Work to be completed.
Copy the lines exactly as they appear, starting with the first line of the records and ending with the line that contains "956x631 pixels.".

── Records for this exercise ──

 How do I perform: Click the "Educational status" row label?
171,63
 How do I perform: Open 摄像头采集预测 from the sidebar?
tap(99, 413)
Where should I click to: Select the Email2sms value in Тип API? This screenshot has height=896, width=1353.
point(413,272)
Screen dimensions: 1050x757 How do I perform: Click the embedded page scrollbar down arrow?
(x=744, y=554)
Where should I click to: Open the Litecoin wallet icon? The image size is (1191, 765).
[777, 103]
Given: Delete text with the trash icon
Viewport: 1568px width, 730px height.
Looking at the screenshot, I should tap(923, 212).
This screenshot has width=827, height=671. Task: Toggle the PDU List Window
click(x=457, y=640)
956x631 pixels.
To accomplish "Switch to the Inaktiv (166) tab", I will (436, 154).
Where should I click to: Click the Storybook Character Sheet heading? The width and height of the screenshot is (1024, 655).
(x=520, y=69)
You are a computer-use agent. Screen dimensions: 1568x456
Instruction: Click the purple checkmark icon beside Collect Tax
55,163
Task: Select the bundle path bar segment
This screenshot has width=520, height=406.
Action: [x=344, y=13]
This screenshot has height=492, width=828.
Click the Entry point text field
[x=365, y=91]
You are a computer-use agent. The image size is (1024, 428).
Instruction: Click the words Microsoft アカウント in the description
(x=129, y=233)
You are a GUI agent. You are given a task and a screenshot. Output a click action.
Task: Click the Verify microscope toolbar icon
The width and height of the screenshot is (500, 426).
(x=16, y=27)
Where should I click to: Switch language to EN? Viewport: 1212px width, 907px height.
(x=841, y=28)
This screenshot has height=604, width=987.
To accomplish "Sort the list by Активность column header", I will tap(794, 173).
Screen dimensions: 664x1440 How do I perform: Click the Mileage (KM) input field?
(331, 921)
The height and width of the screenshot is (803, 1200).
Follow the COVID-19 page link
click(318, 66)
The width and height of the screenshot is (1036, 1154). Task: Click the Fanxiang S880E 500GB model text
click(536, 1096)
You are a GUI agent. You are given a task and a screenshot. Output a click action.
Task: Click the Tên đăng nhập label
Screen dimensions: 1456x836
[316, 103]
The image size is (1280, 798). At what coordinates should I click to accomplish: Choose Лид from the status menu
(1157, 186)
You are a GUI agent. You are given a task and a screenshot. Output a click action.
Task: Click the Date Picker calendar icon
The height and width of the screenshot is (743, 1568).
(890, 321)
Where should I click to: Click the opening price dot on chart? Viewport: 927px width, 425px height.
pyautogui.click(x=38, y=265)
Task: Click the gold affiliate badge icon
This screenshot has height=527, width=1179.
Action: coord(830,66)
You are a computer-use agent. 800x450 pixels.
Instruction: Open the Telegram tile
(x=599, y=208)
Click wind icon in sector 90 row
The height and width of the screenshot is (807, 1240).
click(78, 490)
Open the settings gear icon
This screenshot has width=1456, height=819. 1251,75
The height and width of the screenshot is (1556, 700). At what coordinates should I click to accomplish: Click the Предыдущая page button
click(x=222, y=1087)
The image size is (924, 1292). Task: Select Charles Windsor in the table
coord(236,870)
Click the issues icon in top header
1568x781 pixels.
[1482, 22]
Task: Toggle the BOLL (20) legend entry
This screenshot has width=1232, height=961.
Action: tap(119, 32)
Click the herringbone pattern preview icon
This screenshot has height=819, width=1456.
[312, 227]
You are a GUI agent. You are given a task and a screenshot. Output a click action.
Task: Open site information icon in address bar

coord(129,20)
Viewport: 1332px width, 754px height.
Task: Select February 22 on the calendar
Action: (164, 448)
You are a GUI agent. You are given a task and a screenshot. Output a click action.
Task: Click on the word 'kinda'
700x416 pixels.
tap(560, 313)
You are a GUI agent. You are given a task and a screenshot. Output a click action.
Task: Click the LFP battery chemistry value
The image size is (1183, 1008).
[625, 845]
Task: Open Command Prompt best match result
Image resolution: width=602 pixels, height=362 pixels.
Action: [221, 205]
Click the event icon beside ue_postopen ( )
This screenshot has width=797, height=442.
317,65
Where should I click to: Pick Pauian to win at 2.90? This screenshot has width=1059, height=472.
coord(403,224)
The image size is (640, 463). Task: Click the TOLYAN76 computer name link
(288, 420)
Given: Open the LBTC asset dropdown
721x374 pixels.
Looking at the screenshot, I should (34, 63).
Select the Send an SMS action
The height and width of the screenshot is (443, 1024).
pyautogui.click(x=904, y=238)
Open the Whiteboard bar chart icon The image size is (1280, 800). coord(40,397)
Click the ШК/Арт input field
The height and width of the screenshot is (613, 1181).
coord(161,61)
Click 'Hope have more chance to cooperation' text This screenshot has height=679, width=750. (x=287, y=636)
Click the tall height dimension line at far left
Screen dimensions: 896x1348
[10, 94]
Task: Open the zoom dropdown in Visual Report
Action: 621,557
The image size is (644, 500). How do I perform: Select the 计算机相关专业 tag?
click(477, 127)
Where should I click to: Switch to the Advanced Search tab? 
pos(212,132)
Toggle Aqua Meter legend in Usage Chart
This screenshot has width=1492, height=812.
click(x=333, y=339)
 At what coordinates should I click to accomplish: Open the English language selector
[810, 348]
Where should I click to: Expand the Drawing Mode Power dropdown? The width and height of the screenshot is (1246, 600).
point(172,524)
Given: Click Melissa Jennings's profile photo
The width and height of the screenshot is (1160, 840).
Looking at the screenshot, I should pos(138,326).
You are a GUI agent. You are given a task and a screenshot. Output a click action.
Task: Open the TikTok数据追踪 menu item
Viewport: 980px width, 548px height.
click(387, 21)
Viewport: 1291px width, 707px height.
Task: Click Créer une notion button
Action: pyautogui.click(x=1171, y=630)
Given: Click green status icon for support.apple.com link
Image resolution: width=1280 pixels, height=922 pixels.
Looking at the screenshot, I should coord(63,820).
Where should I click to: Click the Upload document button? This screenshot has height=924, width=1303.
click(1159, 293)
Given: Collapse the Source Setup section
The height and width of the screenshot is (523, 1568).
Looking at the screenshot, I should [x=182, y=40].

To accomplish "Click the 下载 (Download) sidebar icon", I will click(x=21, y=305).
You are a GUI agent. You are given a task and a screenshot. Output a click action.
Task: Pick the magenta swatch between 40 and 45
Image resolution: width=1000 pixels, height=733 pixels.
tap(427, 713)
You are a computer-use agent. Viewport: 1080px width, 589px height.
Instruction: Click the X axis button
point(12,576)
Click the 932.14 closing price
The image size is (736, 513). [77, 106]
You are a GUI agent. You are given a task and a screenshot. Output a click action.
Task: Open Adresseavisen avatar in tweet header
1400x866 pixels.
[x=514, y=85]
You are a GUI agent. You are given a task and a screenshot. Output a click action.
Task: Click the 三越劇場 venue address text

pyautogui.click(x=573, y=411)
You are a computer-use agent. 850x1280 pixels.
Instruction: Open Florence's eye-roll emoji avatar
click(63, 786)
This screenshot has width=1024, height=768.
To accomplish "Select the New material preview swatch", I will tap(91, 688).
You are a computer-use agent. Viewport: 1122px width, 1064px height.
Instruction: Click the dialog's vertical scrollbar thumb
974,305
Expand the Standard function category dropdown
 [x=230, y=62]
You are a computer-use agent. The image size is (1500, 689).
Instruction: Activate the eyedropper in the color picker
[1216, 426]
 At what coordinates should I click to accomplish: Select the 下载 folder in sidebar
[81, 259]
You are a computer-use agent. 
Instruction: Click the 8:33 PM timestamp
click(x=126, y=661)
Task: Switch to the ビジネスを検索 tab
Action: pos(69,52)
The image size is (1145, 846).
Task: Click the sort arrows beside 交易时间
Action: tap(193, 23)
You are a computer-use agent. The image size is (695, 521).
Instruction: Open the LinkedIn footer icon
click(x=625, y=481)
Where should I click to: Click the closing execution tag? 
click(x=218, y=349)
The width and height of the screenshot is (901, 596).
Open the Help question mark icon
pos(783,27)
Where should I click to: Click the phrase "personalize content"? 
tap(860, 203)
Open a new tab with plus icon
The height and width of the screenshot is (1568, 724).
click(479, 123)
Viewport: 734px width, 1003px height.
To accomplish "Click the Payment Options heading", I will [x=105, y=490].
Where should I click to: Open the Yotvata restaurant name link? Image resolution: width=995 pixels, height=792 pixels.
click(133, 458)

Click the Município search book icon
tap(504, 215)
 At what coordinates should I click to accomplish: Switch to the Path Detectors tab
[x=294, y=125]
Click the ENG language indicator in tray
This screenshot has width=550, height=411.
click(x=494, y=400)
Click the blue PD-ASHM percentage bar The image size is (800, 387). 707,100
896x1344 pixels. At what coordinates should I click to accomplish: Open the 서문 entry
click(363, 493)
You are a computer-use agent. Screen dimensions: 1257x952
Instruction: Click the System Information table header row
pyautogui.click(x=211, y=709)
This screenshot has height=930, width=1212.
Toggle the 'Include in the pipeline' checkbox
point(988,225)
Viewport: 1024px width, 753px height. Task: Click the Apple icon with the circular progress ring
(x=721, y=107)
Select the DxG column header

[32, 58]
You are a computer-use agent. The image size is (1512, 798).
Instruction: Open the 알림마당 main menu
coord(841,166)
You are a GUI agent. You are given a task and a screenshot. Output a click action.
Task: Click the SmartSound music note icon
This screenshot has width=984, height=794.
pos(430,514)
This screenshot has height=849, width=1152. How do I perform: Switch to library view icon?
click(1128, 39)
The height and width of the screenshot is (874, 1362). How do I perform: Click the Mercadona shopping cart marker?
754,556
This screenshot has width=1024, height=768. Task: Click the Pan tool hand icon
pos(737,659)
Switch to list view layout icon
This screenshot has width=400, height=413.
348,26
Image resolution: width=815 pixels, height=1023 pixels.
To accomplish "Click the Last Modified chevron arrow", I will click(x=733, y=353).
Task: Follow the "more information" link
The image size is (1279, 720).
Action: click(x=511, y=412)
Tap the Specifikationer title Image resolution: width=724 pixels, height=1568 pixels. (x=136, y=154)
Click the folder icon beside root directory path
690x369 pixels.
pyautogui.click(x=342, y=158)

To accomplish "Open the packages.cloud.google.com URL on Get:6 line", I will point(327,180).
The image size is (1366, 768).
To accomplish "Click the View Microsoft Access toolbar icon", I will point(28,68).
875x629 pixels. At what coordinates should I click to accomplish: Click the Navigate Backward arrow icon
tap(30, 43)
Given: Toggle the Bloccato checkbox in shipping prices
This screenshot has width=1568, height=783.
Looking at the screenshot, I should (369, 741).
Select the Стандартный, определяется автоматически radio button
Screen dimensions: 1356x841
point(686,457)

───

Answer box.
 How do I perform: Click the "Educational status" row label?
171,63
 How do I perform: Open 摄像头采集预测 from the sidebar?
tap(99, 413)
Where should I click to: Select the Email2sms value in Тип API? This screenshot has height=896, width=1353.
point(413,272)
Screen dimensions: 1050x757 How do I perform: Click the embedded page scrollbar down arrow?
(x=744, y=554)
Where should I click to: Open the Litecoin wallet icon? The image size is (1191, 765).
[777, 103]
Given: Delete text with the trash icon
Viewport: 1568px width, 730px height.
Looking at the screenshot, I should tap(923, 212).
This screenshot has width=827, height=671. Task: Toggle the PDU List Window
click(x=457, y=640)
956x631 pixels.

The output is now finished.